DIRECTIVE:
Recast the lines of the listing as a numbered list with the blank lines dropped, starting from the line with "Click the GOLD price 2,433.00" and running through the end of the listing.

Items from a dataset:
....................

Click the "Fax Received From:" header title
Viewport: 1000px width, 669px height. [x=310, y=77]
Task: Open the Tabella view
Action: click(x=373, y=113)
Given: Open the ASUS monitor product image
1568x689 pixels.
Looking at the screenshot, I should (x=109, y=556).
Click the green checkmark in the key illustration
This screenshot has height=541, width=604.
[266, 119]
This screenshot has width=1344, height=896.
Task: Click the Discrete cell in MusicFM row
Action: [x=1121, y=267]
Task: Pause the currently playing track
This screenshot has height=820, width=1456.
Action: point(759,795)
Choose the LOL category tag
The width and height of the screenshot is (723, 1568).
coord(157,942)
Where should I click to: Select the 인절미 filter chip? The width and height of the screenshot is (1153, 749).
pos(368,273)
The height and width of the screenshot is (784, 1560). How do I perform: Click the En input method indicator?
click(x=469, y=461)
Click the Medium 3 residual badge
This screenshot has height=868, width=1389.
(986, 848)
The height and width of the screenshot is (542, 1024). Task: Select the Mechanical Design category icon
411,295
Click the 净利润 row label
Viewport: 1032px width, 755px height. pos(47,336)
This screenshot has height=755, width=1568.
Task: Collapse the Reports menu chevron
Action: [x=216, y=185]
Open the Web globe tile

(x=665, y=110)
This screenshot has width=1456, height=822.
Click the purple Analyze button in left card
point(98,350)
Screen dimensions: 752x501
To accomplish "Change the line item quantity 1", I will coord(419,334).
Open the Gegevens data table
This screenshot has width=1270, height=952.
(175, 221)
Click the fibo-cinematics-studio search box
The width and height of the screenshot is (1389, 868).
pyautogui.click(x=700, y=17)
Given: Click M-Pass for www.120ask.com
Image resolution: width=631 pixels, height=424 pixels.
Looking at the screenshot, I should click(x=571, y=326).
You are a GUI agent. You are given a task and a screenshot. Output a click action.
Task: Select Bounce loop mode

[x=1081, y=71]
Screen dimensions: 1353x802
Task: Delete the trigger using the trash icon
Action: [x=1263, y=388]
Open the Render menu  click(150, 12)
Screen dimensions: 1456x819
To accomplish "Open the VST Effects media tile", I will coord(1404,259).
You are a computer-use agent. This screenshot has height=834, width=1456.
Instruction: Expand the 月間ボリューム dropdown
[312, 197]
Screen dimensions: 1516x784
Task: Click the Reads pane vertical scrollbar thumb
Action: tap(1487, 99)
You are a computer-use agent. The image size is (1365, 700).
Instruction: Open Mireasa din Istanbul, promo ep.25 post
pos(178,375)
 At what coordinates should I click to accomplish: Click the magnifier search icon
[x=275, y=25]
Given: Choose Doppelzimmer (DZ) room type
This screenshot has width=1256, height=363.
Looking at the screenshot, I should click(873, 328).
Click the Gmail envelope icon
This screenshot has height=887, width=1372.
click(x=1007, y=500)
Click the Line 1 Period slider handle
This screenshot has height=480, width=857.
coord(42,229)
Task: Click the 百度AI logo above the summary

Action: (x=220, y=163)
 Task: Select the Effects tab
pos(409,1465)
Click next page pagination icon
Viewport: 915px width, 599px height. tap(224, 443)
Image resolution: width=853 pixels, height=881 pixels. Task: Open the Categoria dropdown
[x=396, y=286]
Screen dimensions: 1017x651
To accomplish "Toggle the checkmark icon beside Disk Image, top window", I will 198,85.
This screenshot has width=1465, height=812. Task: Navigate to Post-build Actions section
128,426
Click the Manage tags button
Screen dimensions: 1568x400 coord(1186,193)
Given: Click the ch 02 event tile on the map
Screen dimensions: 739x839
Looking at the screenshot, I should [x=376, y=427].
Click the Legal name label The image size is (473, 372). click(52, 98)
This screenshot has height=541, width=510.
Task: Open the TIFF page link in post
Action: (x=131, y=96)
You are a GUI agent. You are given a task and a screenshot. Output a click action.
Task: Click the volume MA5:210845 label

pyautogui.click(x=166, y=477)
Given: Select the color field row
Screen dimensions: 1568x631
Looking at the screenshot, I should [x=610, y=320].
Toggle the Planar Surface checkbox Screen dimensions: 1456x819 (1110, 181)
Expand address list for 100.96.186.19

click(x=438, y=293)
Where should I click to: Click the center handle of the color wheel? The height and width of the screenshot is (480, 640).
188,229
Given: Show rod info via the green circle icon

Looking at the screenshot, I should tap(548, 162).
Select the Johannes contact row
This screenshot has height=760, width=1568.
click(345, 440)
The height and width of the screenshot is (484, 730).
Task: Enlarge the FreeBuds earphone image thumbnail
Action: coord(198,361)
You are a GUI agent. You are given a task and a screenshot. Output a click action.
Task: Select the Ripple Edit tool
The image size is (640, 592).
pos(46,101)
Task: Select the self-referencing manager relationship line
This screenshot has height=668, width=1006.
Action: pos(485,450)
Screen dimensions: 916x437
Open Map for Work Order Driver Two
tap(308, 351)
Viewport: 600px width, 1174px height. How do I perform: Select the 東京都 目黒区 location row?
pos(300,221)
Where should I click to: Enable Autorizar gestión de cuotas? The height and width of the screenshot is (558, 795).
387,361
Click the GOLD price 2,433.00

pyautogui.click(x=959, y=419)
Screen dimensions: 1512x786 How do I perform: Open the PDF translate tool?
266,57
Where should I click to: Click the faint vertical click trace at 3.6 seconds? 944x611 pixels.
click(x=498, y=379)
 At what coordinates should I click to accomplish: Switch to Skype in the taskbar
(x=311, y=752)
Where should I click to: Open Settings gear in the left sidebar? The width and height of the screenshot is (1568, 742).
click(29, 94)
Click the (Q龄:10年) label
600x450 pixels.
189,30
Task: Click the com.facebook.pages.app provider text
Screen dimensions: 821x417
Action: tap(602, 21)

....................

SOLUTION FOR THIS TASK:
1. Click the GOLD price 2,433.00
2. pyautogui.click(x=959, y=419)
3. Screen dimensions: 1512x786 How do I perform: Open the PDF translate tool?
4. 266,57
5. Where should I click to: Click the faint vertical click trace at 3.6 seconds? 944x611 pixels.
6. click(x=498, y=379)
7.  At what coordinates should I click to accomplish: Switch to Skype in the taskbar
8. (x=311, y=752)
9. Where should I click to: Open Settings gear in the left sidebar? The width and height of the screenshot is (1568, 742).
10. click(29, 94)
11. Click the (Q龄:10年) label
12. 600x450 pixels.
13. 189,30
14. Task: Click the com.facebook.pages.app provider text
15. Screen dimensions: 821x417
16. Action: tap(602, 21)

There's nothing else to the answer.